Sebagaimana telah disebutkan di atas, bahwa kekerasan tersebut juga dapat berdampak pada anak-anak. Adapun dampak-dampak itu dapat berupa efek yang secara langsung dirasakan oleh anak, sehubungan dengan kekerasan yang ia lihat terjadi pada ibunya, maupun secara tidak langsung. Bahkan, sebagian dari anak yang hidup di tengah keluarga seperti ini juga diperlakukan secara keras dan kasar karena kehadiran anak terkadang bukan meredam sikap suami tetapi malah sebaliknya. Menyaksikan kekerasan adalah pengalaman yang amat traumatis bagi anak-anak.Kekerasan dalam rumah tangga yang dialami anak-anak membuat anak tersebut memiliki kecenderungan seperti gugup, gampang cemas ketika menghadapi masalah, sering ngompol, gelisah dan tidak tenang, jelek prestasinya di sekolah, mudah terserang penyait seperti sakit kepala, perut, dan asma, kejam kepada binatang, Ketika bermain sering meniru bahasa yang kasar, berperilaku agresif dan kejam, suka minggat, dan suka melakukan pemukulan terhadap orang lain yang tidak ia sukai. Kekerasan dalam rumah tangga yang ia lihat adalah sebagai pelajaran dan proses sosialisasi bagi dia sehingga tumbuh pemahaman dalam dirinya bahwa kekerasan dan penganiayaan adalah hal yang  wajar dalam sebuah kehidupan berkeluarga. Pemahaman seperti ini mengakibatkan anak berpendirian bahwa:
1.      Satu-satunya jalan menghadapi stres dari berbagai masalah adalah dengan melakukan kekerasan
2.      Tidak perlu menghormati perempuan
3.      Menggunakan kekerasan dalam menyelesaikan berbagai persoalan adalah baik dan wajar
4.      Menggunakan paksaan fisik untuk mendapatkan sesuatu yang diinginkan adalahwajar dan baik-baik saja.
Di samping dampak secara langsung terhadap fisik dan psikologis sebagaimana disebutkan di atas, masih ada lagi akibat lain berupa hubungan negatif dengan lingkungan yang harus ditanggung anak seperti:
1.      Harus pindah rumah dan sekolah jika ibunya harus pindah rumah karena menghindari kekerasan.
2.      Tidak bisa berteman atau mempertahankan teman karena sikap ayah yang membuat anak terkucil.
3.      Merasa disia-siakan oleh orang tua
Kebanyakan anak yang tumbuh dalam rumah tangga yang penuh kekerasan akan tumbuh menjadi anak yang kejam. Penelitian membuktikan bahwa 50% - 80% laki-laki yang memukuli istrinya atau anak-anaknya, dulunya dibesarkan dalam rumah tangga yang bapaknya sering melakukan kekerasan terhadap istri dan anaknya.Mereka tumbuh dewasa dengan mental yang rusak dan hilangnya rasa iba serta anggapan bahwa melakukan kekerasan terhadap istri adalah bisa diterima.
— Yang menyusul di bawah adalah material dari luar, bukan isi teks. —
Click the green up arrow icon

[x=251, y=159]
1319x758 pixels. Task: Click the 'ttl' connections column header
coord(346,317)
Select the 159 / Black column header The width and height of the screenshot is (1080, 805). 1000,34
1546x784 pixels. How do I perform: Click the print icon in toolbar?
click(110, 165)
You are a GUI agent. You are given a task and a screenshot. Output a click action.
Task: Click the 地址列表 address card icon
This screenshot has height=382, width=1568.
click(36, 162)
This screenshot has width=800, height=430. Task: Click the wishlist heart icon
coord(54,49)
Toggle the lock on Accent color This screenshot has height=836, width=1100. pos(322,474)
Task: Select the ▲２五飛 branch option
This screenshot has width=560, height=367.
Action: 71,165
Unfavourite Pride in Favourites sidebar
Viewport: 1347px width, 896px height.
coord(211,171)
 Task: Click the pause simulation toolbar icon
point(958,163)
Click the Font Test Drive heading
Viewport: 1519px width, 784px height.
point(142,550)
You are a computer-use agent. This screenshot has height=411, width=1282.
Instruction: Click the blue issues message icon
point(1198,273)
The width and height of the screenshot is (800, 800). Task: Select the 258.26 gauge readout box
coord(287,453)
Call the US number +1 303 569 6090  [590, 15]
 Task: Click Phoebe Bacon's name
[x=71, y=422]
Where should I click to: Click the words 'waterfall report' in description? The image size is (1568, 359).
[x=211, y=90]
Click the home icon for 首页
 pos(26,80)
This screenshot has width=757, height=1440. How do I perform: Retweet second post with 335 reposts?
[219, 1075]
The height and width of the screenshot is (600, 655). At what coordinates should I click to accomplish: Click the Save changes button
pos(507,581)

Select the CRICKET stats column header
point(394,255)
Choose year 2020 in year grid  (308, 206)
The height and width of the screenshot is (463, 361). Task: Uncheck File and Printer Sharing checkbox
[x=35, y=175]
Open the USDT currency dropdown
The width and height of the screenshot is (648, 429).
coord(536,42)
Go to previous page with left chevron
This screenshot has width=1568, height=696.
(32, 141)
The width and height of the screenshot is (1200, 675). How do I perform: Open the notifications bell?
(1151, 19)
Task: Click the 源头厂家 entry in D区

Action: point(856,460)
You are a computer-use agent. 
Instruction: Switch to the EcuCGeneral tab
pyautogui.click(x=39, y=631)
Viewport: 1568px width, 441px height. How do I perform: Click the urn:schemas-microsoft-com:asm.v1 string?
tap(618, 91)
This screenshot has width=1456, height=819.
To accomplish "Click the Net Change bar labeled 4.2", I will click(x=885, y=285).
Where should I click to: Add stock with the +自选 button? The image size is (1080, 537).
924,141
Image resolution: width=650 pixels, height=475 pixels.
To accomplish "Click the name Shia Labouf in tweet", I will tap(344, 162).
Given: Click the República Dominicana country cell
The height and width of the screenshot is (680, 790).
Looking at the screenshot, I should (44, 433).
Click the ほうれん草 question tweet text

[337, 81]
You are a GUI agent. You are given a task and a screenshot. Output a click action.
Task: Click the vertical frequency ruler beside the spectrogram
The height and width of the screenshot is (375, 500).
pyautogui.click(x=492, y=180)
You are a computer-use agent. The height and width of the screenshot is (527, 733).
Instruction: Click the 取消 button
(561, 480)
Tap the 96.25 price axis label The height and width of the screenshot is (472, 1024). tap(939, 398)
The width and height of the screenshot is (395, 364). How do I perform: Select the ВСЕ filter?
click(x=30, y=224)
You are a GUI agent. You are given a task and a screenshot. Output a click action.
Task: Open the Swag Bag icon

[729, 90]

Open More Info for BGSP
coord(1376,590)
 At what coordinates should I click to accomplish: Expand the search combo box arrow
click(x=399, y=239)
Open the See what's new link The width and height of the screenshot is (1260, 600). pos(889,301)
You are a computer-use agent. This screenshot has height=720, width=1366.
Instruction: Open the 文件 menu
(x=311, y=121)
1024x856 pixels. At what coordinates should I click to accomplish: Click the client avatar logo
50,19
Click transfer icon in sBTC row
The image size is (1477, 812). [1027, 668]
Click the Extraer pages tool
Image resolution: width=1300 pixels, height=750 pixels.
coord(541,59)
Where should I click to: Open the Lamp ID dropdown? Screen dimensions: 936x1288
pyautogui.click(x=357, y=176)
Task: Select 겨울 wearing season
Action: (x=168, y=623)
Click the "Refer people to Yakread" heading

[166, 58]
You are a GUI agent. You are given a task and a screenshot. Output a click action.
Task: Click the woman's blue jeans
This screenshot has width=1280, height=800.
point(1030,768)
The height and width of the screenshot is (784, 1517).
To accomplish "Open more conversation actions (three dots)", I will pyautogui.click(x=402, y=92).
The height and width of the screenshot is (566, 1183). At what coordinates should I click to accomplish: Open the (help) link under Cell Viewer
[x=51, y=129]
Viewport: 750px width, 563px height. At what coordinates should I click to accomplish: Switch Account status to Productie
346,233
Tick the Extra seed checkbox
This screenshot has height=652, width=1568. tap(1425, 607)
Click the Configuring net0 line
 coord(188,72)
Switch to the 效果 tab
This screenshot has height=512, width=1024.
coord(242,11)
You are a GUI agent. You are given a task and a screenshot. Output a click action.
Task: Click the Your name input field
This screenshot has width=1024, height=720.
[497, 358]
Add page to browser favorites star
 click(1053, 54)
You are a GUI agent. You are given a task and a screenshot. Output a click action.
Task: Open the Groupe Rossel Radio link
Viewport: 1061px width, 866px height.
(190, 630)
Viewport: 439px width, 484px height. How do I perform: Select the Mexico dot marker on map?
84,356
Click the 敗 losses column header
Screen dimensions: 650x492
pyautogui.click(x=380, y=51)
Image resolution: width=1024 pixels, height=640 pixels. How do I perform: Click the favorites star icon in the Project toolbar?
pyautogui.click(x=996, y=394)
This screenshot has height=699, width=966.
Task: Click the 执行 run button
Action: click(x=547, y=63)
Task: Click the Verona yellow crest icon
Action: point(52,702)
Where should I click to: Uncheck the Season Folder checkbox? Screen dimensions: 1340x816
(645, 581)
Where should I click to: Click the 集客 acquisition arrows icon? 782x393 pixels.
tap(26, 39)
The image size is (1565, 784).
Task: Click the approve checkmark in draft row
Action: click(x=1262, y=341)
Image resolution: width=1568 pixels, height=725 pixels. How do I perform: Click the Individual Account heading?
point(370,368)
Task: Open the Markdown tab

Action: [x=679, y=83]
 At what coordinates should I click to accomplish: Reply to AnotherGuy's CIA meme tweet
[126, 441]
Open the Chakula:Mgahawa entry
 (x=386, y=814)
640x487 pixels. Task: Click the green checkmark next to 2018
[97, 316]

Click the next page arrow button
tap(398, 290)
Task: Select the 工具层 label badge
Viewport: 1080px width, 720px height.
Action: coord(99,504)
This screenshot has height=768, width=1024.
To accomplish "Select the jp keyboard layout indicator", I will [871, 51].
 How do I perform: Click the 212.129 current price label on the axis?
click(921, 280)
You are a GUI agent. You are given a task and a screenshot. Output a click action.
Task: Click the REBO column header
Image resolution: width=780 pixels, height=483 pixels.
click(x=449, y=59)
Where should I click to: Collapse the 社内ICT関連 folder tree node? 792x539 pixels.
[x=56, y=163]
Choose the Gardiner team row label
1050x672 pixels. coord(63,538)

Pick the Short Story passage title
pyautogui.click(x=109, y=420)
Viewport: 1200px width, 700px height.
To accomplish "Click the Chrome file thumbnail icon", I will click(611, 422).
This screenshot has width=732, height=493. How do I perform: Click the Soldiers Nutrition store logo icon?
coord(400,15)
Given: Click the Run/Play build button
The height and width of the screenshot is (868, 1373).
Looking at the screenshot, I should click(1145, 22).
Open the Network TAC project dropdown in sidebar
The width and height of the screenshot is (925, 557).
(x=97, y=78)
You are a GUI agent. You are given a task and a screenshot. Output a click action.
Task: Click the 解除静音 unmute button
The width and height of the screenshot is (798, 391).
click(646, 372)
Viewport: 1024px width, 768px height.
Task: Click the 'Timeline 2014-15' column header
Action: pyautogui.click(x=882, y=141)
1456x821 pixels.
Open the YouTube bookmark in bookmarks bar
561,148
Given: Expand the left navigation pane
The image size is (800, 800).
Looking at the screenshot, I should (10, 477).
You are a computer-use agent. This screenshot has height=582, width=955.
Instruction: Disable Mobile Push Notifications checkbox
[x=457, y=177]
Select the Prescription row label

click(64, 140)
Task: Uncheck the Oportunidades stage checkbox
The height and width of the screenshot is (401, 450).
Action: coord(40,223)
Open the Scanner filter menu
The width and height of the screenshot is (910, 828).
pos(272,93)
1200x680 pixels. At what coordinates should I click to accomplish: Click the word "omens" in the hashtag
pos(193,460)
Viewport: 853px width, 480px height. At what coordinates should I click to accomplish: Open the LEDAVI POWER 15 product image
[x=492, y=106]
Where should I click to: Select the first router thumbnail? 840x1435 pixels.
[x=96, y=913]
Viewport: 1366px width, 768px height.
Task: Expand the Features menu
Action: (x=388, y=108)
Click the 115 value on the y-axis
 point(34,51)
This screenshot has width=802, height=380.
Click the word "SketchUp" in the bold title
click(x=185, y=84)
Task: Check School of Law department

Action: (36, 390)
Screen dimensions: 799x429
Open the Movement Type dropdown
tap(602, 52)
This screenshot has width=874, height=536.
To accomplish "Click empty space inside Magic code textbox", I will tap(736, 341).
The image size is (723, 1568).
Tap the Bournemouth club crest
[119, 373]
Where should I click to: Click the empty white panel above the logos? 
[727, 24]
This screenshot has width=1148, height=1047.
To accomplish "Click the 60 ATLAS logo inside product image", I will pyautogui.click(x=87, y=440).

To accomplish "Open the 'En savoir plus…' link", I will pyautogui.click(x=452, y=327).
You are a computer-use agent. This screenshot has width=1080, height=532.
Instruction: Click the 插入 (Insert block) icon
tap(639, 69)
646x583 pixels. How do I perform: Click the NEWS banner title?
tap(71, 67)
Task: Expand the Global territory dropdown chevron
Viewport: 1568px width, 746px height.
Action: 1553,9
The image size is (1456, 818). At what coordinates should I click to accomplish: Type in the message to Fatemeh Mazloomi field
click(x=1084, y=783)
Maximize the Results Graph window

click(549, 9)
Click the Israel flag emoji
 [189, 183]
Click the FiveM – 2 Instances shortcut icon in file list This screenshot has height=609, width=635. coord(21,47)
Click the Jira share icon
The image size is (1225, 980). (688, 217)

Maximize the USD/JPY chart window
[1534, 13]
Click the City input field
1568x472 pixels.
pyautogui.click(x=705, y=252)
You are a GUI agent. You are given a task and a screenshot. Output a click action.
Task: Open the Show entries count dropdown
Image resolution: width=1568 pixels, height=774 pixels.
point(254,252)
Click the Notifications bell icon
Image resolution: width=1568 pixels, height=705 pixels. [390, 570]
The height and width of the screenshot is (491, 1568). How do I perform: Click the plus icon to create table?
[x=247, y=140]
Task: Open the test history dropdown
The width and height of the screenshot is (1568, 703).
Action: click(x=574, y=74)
III.3.7 Langkah-langkah yang harus dilakukan korban KDRT
1.      Menceritakan kepada orang lain, seperti teman dekat, kerabat, lembaga-lembaga pelayanan atau konsultasi.
2.      Melaporkan ke polisi.
3.      Mencari jalan keluar dengan konsultasi psikologis maupun konsultasi hukum.
4.      Mempersiapkan perlindungan diri, seperti uang, tabungan, surat-surat penting untuk kebutuhan pribadi dan anak.
5.      Pergi ke dokter untuk mengobati luka-luka yang dialami, dan meminta dokter membuat visum

III.3.8 Aspek Hakum Tentang Kekerasan Dalam Rumah Tangga
Semakin besarnya peranan lembaga-lembaga sosial atau WCC dalam menanamkan kesadaran akan hak dan memberikan pendampingan serta perlindungan kepada korban kasus KDRT dipengaruhi oleh lahirnya peraturan perundang-undangan di Indonesia. Lahirnya UU No. 23 Tahun 2004 tentang Penghapusan KDRT, Peraturan Pemerintah No. 4 Tahun 2006 tentang Penyelenggaraan dan Kerjasama Pemulihan Korban KDRT, Peraturan Presiden No. 65 Tahun 2005 tentang Komisi Nasional Terhadap Perempuan, Undang-Undang No. 13 Tahun 2006 tentang Perlindungan Saksi dan Korban, dan peraturan perundangan lainnya yang memberikan tugas dan fungsi kepada lembaga-lembaga yang terkoordinasi memberikan perlindungan hukum terhadap kasus KDRT dan termasuk lembaga-lembaga sosial yang bergerak dalam perlindungan terhadap perempuan. Bahkan dalam rencana pembentukan peraturan perundang-undangan tersebut tidak terlepas dari peranlembaga sosial.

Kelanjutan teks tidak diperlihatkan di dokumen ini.